- _EXCERTO DO TEXTO_:

Naturalmente assumir-se-ia que ambas, Marsha P Johnson e Sylvia Rivera seriam personagens principais no filme a estrear, certo?

EEEEEEEEEhhhh….errado.

Os principais actores em Stonewall são Jeremy Irvine, Ron Perlman, e Jonathan Rhys Meyers. Com efeito, os cinco principais personagens são todos brancos e não trans. Johnson, uma personagem menor - o seu nome aparece quase no final da listagem de actores - é protagonizado por um actor negro cis. Rivera nem sequer é mencionada.

Evidentemente que ainda não vi o filme, portanto como sei isto? Simples. Como o Grupo Transexual Portugal tem um grupo dedicado a noticias trans, o Notícias Trans, recebo diariamente uma média de 100 emails de todo o mundo com acontecimentos que se vão passando. E com opiniões e comentários de muitos blogues. E no meio desta amálgama de emails vão aparecendo alguns com descrições e opiniões de pessoas que por algum motivo tiveram acesso ao filme. Mistério revelado.

Quantas e quantas vezes não foram já ocultadas da população as comunidades trans, afros e latinas nos media e em documentários e filmes? Quantas vozes de protesto já não se levantaram? O branqueamento (também no sentido literal) em cinema encontra-se tão enraizado que quase parece ser inútil reclamar mais um branqueamento.

Mas aqui fica mais um protesto que se quer alto e em bom som e bem visível, precisamente porque foca grupos historicamente mais marginalizados e perseguidos, mesmo dentro da comunidade LGBTIetc. com uma boa dose de transfobia e racismo. Em vez de mostrar a comunidade no seu todo, com toda a diversidade nela contida, o filme mostra as revoltas como que iniciadas e dominadas por homens brancos cis.

- _BLOCO DE DADOS_:
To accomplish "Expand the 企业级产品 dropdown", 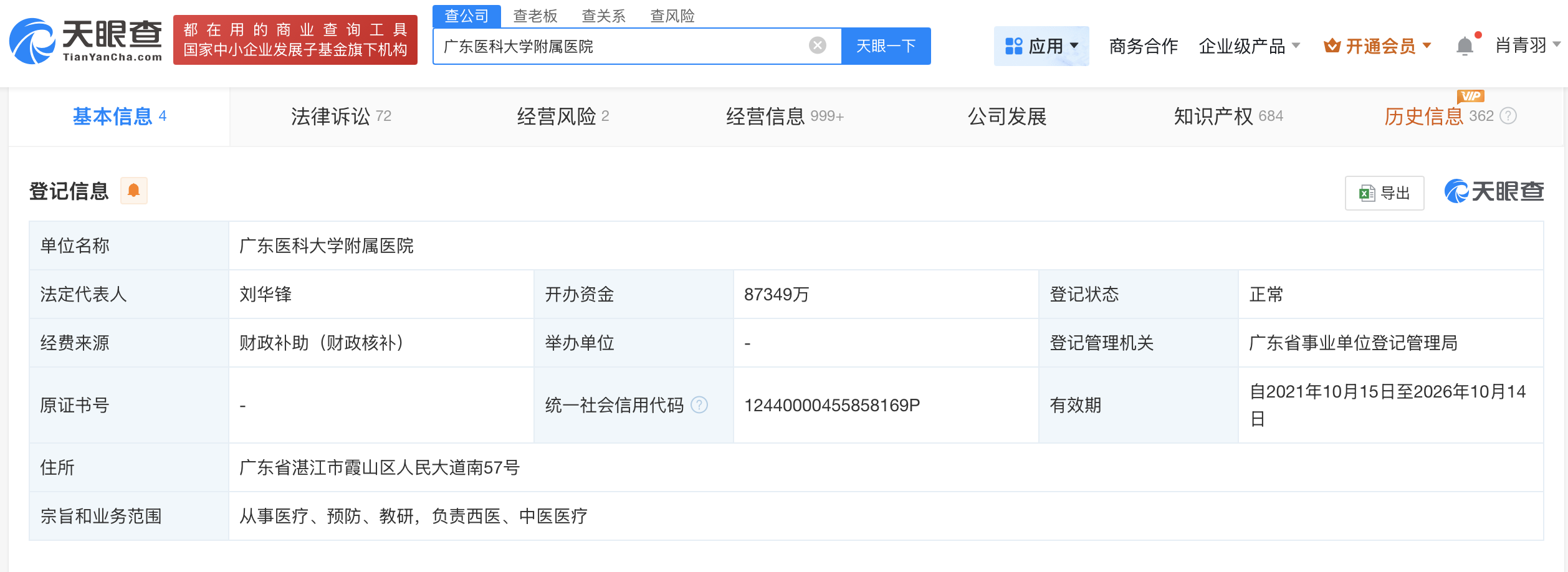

- _INSTRUÇÕES DE TRABALHO_:
Segundo o excerto sobre o filme Stonewall, como é possível conhecer o elenco e as personagens sem ter visto o filme? Responda em uma a três frases.

- _A RESPOSTA_:
O Grupo Transexual Portugal tem um grupo dedicado a notícias trans, o Notícias Trans, e por isso quem escreve recebe diariamente uma média de 100 emails de todo o mundo, com acontecimentos, opiniões e comentários de blogues. No meio desses emails aparecem alguns com descrições e opiniões de pessoas que, por algum motivo, tiveram acesso ao filme.